— Исходный текст —

Г.Г. Хмуркин (ИИЕТ им. С.И. Вавилова РАН, МГТУ) в докладе "Особенности индийской математики (по трактату Махавирачарьи "Gaṇitasārasarhgraha" - "Собрание основных положений науки о вычислениях", IX в.)" отметил, что в Индии с середины 1-го тыс. н.э. расцветает "точная наука", представляющая собою смесь математики, астрономии и астрологии. Примерно в IX в. происходит выделение математики в самостоятельное направление. Именно к этому времени относится трактат Махавирачарьи, который является первой в истории индийской мысли работой, посвященной исключительно математике. Основываясь на материале трактата, докладчик рассмотрел особенности средневековой индийской математики: 1) стихотворное построение текста; 2) предельная лаконичность формулировок математических правил, породившая обширную комментаторскую традицию; 3) отсутствие доказательств (до середины 2-го тыс.); 4) использование нумерационных систем с основанием 10; 5) богатая синонимия и омонимия математической лексики.
Е.В. Тюлина (ИВ РАН) в докладе "Принципы классификаций и организации материала в текстах по архитектуре (васшувидье) в пуранах" выделила самые важные, с ее точки зрения, схемы и матрицы, использовавшиеся в данных текстах для описаний и объяснений разных явлений (устройства участка для строительства; классификаций материалов, зданий, растений; описаний веществ для подношений; флагов и штандартов; водоемов; устройства города и т.д.). По ее мнению, все схемы сводятся к трем основным: 1) описанию согласно расположению по сторонам света; 2) описанию согласно антропоморфному образу, когда объекты соотносятся с различными органами человека; 3) описанию согласно схеме первичного творения, т.е. соединения трех гун (саттвы, раджаса и тамаса) и пяти элементов - таттв (пространства, ветра, огня, воды, земли). Все схемы могут использоваться в сильно редуцированном и в развернутом
виде. Так, согласно антропоморфному образу, вертикальные объекты (храм, статуя, лингам, колона, штандарт и т.д.) могут описываться кратко (что соотносится со стопами, пупом и головой). Однако есть и очень подробные описания, например - описание статуи, где на нескольких страницах перечисляются измерения различных ее частей, вплоть до фаланг пальцев. Часто упомянутые схемы накладываются друг на друга и преобразуются, как, например, в "Агнипуране" в известных описаниях антропоморфного образа храма (глава 61) и устройства города (глава 106).
К.П. Шрестха (ИВ РАН) в докладе "Культ Индры в фольклоре и религиозной традиции Непала" рассказал об истории формирования этого культа, его традициях и формах его бытования в современном Непале.

— Строки данных —

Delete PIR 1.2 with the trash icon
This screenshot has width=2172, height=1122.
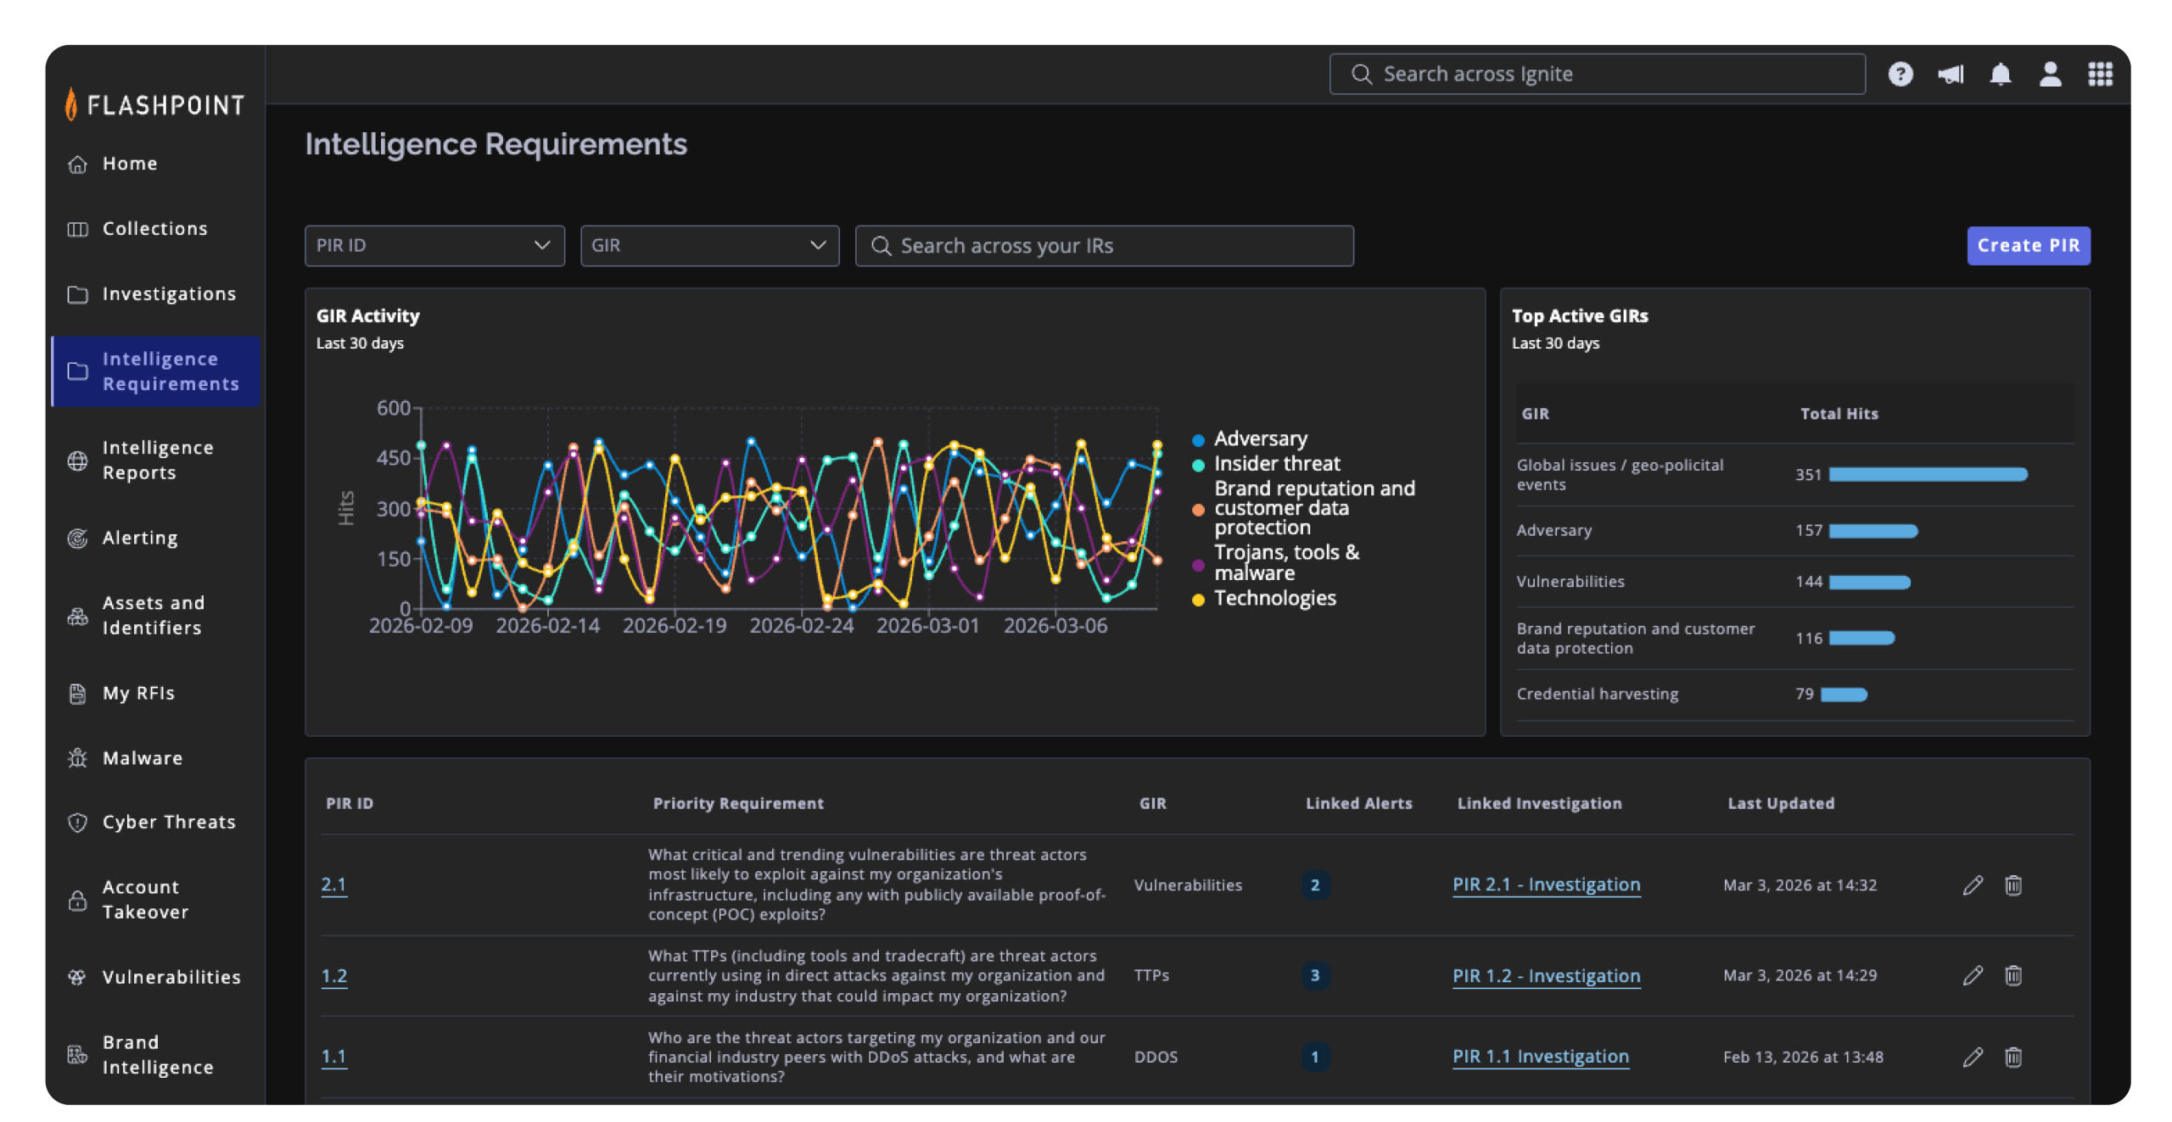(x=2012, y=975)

--

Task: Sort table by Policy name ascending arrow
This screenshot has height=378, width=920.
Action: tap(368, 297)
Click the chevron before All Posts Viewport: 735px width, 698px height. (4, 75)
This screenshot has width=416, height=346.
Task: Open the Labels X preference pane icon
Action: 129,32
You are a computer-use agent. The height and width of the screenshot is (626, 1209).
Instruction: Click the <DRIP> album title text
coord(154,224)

==

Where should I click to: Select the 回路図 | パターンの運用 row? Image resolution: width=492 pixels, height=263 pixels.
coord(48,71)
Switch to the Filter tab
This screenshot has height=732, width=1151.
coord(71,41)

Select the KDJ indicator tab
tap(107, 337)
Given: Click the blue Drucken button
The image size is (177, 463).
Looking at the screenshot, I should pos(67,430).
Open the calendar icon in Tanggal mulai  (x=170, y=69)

— Поставленная задача A —
Согласно исходному тексту, примерно в каком веке в Индии математика выделилась в самостоятельное направление?
— Поставленная задача B —
Перечислите все особенности средневековой индийской математики, которые рассмотрел докладчик на материале трактата Махавирачарьи в исходном тексте.

— Готовый ответ A —
Примерно в IX веке.

— Готовый ответ B —
1) Стихотворное построение текста.
2) Предельная лаконичность формулировок математических правил, породившая обширную комментаторскую традицию.
3) Отсутствие доказательств (до середины 2-го тыс.).
4) Использование нумерационных систем с основанием 10.
5) Богатая синонимия и омонимия математической лексики.